## Task description
Scan the records below, and wherever a line has the word "gear", pull it out.

┌────────

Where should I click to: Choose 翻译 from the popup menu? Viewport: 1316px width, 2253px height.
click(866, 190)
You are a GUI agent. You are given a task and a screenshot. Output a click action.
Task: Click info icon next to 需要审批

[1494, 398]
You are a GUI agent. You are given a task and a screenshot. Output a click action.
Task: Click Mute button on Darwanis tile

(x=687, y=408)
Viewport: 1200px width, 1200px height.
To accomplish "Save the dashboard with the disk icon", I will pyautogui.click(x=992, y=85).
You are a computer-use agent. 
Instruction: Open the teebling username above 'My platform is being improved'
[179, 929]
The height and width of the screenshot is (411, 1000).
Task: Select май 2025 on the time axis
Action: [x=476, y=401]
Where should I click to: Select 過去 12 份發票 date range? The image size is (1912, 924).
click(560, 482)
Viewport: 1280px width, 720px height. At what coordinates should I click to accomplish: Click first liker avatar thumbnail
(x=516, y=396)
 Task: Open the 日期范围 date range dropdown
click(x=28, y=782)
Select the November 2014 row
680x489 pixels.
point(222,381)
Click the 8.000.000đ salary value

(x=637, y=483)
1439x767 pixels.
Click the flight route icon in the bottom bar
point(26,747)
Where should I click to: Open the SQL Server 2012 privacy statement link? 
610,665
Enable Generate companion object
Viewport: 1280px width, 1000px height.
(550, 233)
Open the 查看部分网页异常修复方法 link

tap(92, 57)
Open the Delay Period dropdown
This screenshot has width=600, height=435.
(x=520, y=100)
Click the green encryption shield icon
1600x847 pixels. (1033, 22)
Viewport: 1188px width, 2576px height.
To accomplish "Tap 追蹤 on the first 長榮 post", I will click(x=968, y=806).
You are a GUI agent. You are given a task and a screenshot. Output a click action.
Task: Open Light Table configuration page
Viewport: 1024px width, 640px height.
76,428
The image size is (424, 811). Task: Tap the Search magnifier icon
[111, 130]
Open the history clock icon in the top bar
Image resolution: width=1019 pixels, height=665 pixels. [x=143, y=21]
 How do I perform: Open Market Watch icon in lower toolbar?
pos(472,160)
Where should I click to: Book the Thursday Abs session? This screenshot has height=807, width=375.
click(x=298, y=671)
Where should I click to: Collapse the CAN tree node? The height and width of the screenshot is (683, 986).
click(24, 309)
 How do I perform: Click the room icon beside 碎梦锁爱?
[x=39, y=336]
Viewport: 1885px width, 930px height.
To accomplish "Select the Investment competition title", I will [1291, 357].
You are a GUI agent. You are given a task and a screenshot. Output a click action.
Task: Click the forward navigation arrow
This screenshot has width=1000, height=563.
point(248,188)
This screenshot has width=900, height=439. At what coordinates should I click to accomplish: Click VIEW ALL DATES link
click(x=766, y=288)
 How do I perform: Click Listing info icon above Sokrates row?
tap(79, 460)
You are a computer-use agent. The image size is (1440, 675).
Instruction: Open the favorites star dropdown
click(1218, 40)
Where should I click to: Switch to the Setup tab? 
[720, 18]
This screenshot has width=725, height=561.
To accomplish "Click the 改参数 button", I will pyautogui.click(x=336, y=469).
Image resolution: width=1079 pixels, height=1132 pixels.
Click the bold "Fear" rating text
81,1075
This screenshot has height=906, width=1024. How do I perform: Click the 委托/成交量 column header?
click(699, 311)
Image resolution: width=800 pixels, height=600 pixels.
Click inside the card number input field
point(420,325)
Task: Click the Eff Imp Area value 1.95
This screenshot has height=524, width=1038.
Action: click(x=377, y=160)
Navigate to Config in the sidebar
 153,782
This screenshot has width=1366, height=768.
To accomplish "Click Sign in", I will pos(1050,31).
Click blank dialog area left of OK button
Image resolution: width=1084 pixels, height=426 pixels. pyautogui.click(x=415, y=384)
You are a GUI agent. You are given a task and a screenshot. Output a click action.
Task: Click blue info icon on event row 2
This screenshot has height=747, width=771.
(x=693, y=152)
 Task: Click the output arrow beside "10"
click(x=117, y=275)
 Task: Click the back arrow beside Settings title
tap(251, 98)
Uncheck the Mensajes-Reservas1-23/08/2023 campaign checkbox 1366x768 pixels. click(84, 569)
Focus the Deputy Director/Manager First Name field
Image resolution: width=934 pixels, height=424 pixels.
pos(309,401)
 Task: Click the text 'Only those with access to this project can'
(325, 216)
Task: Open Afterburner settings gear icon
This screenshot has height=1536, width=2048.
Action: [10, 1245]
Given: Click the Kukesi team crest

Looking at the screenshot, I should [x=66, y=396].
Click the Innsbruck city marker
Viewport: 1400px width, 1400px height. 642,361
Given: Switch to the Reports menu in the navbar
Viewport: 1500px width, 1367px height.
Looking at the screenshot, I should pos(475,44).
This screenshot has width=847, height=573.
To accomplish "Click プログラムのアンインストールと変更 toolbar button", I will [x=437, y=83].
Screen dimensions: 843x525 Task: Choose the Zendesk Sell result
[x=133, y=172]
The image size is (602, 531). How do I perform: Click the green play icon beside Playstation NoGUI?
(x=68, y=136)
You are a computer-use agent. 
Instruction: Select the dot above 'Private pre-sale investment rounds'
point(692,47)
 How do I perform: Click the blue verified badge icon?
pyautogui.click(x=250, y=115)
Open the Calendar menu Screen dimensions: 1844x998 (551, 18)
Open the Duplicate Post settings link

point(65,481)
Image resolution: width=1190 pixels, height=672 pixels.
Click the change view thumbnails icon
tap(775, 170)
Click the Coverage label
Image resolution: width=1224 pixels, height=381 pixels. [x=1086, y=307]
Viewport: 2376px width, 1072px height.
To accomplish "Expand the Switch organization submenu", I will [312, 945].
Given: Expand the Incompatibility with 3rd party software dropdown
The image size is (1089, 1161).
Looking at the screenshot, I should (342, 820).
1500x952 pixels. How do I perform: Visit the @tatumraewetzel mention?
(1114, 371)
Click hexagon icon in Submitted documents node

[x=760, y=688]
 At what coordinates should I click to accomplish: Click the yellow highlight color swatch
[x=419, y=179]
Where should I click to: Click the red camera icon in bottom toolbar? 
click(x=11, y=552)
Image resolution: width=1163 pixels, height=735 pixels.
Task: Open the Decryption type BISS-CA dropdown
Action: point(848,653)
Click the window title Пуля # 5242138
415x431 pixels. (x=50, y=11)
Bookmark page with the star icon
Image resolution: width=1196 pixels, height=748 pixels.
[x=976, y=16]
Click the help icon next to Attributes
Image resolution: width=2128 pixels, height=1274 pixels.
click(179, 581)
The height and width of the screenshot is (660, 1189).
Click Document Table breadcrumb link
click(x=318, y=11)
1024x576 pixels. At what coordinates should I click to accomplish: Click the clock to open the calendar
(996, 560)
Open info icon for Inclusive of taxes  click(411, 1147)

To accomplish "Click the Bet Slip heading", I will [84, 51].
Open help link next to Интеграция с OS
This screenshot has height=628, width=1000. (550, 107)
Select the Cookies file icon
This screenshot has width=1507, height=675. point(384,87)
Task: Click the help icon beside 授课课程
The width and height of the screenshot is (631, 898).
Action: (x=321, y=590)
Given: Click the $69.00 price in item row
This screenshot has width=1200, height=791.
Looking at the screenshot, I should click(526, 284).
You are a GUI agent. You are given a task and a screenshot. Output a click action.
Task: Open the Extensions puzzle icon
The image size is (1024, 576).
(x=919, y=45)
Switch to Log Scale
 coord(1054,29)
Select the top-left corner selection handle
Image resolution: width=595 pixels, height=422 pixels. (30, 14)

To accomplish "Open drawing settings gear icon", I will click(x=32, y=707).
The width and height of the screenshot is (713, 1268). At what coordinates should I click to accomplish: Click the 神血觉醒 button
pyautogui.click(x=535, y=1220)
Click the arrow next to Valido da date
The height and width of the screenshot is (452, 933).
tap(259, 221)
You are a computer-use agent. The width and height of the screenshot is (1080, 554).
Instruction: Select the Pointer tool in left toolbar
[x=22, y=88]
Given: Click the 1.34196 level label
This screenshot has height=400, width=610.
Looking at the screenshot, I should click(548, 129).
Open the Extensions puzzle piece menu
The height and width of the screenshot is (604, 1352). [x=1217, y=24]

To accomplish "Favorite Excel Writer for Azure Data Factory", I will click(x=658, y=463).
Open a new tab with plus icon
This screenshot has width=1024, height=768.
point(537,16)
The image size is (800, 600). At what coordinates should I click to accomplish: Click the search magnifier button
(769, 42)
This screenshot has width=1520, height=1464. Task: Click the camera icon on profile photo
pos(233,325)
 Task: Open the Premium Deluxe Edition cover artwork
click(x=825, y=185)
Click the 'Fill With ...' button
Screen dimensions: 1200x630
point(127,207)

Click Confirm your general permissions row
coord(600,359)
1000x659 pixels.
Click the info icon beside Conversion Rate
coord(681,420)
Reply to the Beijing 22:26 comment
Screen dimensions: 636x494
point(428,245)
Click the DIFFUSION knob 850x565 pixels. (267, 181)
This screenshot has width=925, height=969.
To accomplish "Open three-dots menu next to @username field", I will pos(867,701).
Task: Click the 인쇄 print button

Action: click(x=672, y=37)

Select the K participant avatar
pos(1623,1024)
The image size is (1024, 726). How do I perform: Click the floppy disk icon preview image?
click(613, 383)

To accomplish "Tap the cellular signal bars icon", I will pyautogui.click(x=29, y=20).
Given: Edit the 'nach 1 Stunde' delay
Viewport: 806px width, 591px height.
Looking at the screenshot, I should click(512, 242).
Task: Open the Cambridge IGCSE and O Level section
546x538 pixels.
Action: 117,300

└────────

## Solution to the problem
Task: Open Afterburner settings gear icon
To accomplish "Open drawing settings gear icon", I will click(x=32, y=707).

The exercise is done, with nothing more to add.